DATASET ENTRIES START

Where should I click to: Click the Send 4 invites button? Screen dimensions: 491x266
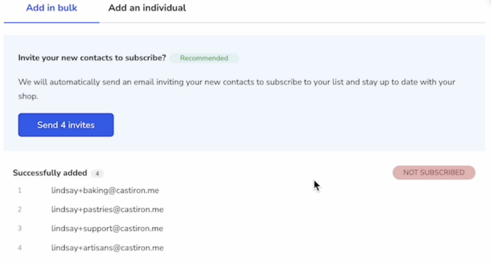click(66, 125)
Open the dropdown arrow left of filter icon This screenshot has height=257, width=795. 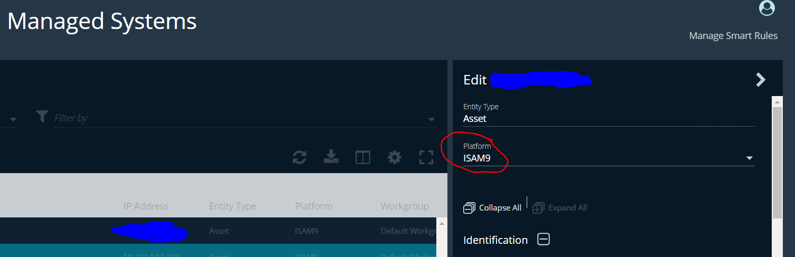coord(13,119)
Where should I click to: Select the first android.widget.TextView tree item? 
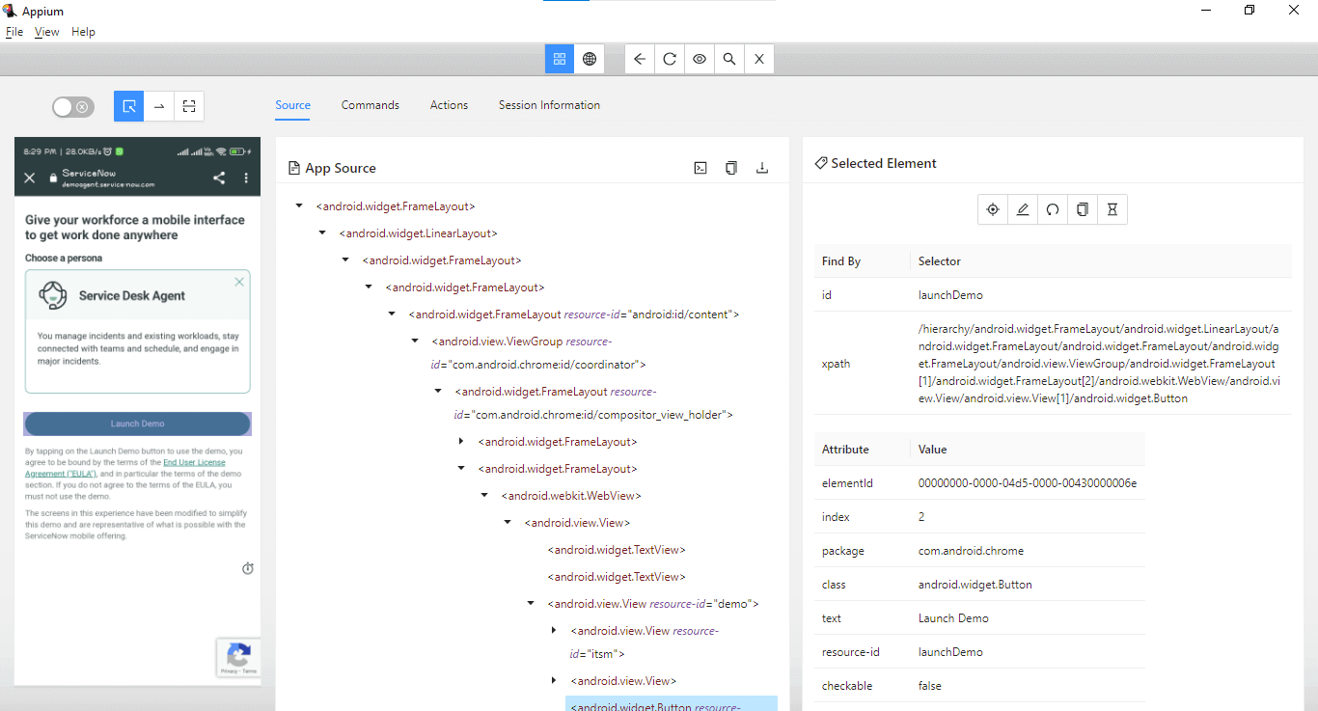617,550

DATASET ENTRIES END

Extract only the lines from the one that contains "Where should I click to: Select" through the end of the records, inclusive, and omit every picture.

● **SOLUTION TO THIS TASK**:
Where should I click to: Select the first android.widget.TextView tree item? 
617,550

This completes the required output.